■ Document text
As the new age of online education solidifies itself in university curriculum, students have no doubt noticed an increase in “discussion post” assignments through Blackboard Learn. While masquerading as a platform for the free exchange of ideas and organic conversation, the virtual space instead encourages nothing more than rote repetitions and buzzword-heavy responses.

The shift from in-person learning to Zoom-conducted lectures has been a tough experience for students. We have been forced to sacrifice many of the comforts of face-to-face education, and our college experience has been fundamentally altered. Study groups at Zimmerman Library, group projects in class and the basic feeling of being surrounded by a diverse population with unique and differing perspectives have all been stripped from us by the coronavirus pandemic.

But the alternative to stimulating debate cannot be reduced to a quiz-style writing assignment passed off as an honest attempt at building communication between peers. It’s not only damaging to students' passion to deliberate, but it’s also downright lazy coming from an environment that should encourage and enable students’ progression.



The written word is no tool for discourse among a diverse group of people. Who has ever heard of a Socratic seminar conducted through a group chat? Think of the last time you had a debate with a friend over text, and tell me you wouldn’t rather have been able to explain yourself in person, instead of typing essays through the phone.

Stored records
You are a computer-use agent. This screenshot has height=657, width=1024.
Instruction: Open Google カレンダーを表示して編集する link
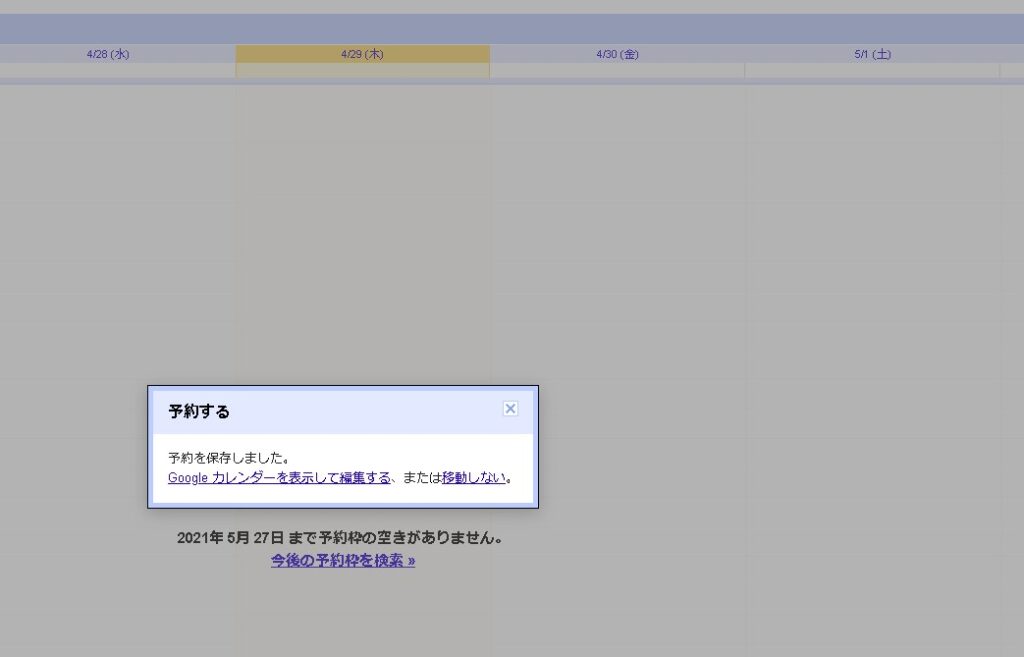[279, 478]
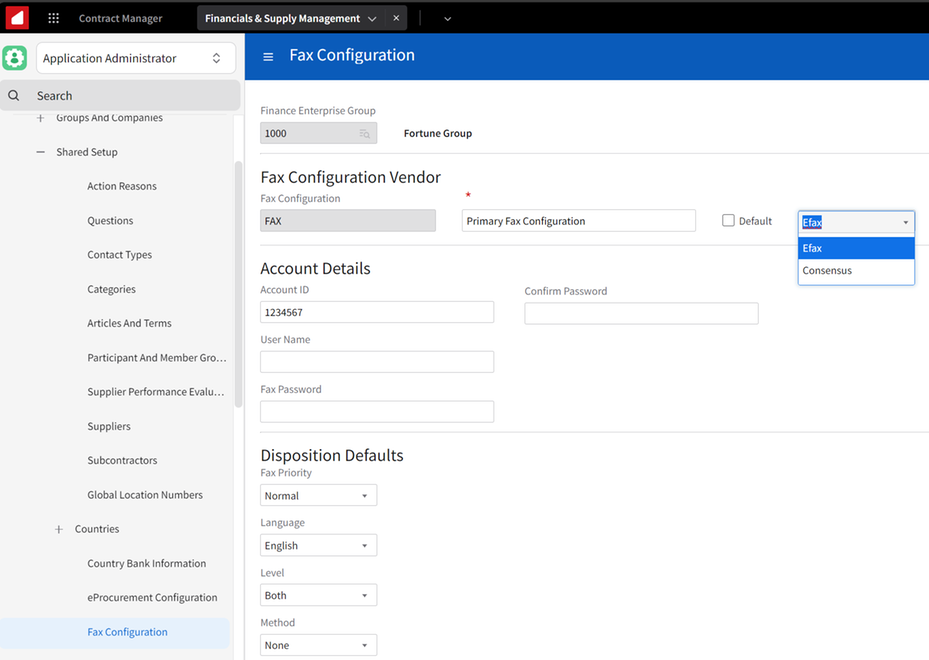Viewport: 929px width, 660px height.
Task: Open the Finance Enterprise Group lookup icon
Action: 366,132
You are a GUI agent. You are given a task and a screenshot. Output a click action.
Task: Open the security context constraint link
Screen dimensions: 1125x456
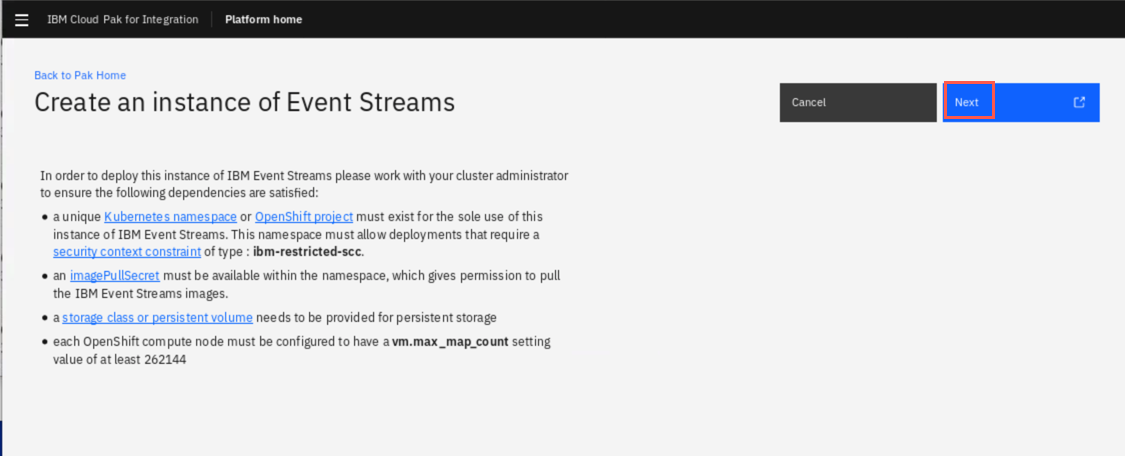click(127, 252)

■ What this exercise asks
a. In the opinion piece on online discussion posts, which library does it name as a place where study groups were lost to the pandemic?
b. Carry on the opinion piece on online discussion posts from its last sentence.

■ Answer section
a. Zimmerman Library

b.
These discussion post assignments are also unnecessarily burdensome for what they attempt to substitute. A student with five separate classes, each with their own quizzes, homework assignments and study requirements now has to deal with a new breed of busywork. In this “discussion,” students churn out opinions onto a page while making sure to include all the right keywords to show their understanding of the material. Then, students are commonly required to reply to other students to offer their opinions on the others' opinions. All of this just to attempt to substitute an organic back-and-forth during a two-minute lull in an in-person lecture. It’s not even remotely proportionate.

So instead, what is produced by these discussions is nothing more than mechanical regurgitation of the original post.

“I agree when you said (blank),” one post will read, the subject of the sentence no doubt picked at random from the word soup above. “I thought it was really interesting that you said (so-and-so).”

If student responses are expected to fall within a certain word count, is anything giving them incentive to think deeper than a word requirement? If a professor mandates a structure be followed in order to submit an opinion, does that sound like a foundation of organic conversation? It’s clear just by reading through the entries: The answer is a painfully obvious “no.”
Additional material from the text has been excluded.